Insert image description here

Mask the unlabeled text to fill in the blanks, use the masked text as the query, splice the query with the retrieved top k knowledge base content, and send it to the large model to generate the answer (answer the masked text).

Insert image description here

In addition to searching in external knowledge bases constructed in advance, you can also conduct massive searches on the Internet:

Insert image description here

Metric

BLEU, METEOR, and ROUGE are generally used in machine translation, and CIDEr is generally used in image subtitle generation.

Perplexity

https://zhuanlan.zhihu.com/p/633757727

BLEU

The so-called BLEU was originally used in machine translation. His idea is actually very native. For a given sentence, there is a standard translation S1, and a sentence S2 translated by a neural network. The idea of ​​BLEU is to look at all the phrases that appear in machine translation S2, see how many phrases appear in S1, and then calculate the ratio to get the BLEU score (similar to precision) . First, divide the number of words contained in a phrase according to n-gram, including BLEU-1, BLEU-2, BLEU-3, and BLEU-4. The difference is to divide the article into phrases with a length of 1 word, phrases with a length of 2 words... Then count the number of these phrases that appear in the standard translation, and divide them by the total number of divisions, which is the corresponding BLEU-1 score, BLEU -2 score... is actually the accuracy rate.

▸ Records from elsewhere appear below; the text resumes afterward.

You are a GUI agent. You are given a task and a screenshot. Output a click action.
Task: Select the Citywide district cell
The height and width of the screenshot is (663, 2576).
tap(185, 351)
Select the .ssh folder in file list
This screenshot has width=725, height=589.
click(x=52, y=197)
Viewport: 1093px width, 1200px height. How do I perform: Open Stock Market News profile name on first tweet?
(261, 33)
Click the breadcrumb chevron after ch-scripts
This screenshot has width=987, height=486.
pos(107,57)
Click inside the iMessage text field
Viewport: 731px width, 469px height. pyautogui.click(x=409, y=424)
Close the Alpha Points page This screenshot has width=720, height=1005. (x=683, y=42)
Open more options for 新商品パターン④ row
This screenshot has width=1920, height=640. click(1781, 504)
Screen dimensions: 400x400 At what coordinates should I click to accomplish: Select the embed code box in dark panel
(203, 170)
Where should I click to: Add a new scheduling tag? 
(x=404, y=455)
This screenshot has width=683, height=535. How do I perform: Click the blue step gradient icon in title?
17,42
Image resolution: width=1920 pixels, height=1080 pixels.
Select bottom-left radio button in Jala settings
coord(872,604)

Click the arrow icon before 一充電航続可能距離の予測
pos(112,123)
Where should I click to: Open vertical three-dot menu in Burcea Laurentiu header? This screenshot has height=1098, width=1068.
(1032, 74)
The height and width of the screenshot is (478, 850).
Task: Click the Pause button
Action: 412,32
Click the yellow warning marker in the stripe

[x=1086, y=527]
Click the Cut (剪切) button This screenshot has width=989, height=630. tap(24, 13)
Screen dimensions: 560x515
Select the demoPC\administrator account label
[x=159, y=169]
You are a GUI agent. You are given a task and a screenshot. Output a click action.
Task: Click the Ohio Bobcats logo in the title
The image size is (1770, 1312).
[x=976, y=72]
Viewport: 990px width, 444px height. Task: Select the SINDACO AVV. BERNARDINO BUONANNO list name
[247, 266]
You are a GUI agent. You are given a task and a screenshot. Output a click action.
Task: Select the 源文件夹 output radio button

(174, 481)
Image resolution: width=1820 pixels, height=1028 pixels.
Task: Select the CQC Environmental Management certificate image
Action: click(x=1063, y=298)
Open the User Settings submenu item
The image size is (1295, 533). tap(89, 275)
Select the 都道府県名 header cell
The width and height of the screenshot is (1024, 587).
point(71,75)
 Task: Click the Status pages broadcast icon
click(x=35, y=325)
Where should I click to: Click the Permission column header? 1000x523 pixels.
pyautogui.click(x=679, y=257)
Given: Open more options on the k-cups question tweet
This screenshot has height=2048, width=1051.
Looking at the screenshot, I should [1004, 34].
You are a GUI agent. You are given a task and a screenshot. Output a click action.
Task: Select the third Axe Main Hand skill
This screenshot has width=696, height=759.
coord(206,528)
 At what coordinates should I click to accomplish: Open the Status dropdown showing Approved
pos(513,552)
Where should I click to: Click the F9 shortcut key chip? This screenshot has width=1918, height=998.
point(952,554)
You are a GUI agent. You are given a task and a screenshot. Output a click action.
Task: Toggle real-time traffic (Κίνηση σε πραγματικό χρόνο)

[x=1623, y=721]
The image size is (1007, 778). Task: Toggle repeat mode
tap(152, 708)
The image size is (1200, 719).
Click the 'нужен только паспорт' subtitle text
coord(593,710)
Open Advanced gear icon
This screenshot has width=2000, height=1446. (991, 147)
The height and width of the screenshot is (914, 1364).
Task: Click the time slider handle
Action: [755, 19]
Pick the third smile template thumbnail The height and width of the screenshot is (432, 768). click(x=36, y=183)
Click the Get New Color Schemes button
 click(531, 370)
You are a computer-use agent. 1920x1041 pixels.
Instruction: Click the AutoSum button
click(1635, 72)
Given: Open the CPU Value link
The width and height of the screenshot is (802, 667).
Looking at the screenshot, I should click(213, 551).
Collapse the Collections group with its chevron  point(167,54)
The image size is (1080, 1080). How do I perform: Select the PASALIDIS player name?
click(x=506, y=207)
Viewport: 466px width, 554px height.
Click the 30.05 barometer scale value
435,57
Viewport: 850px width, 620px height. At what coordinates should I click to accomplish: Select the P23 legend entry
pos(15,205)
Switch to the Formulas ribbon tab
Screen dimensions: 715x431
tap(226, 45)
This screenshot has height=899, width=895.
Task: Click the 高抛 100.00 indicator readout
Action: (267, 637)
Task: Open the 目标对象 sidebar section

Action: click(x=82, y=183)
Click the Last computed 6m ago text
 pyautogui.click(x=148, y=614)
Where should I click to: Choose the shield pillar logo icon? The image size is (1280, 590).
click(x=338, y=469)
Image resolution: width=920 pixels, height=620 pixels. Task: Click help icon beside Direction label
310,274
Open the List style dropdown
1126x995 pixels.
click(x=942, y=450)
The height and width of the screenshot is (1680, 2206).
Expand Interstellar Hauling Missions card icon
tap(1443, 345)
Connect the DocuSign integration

See how many of these divided phrases appear in the standard translation. Generally speaking: the accuracy of unigram can be used to measure the accuracy of word translation, and the accuracy of higher-order n-gram can be used to measure the fluency of sentences n{1,2,3,4}

But BLEU will have a flaw. If I translate a word, and this word happens to be in the standard translation (the translation is very short), wouldn't the accuracy be 100%? For this flaw, the BLEU algorithm will have a length penalty factor, which is There will be a penalty if the translation is too short. Another flaw is that BLUE score does not consider the order of words in the translation.

For specific suggestions on how to use it at the code level: https://zhuanlan.zhihu.com/p/404381278

METOR

The general idea is that sometimes the translation result of the translation model is correct, but it just happens not to match the reference translation (for example, a synonym is used), so the synonym set is expanded using knowledge sources such as WordNet, and the word form is also taken into consideration. (Words with the same stem are also considered partial matches, and certain rewards should be given. For example, translating likes into like is better than translating it into other messy words, right?) When evaluating the fluency of a sentence, use Under the concept of chunk (candidate translation and reference translation can be aligned, spatially consecutive words form a chunk, this alignment algorithm is a somewhat complex heuristic beam serach), the smaller the number of chunks means that the average of each chunk The longer the length, that is to say, the more consistent the word order of the candidate translation and the reference translation is . Finally, both recall rate and accuracy rate must be considered, and the F value is used as the final evaluation index.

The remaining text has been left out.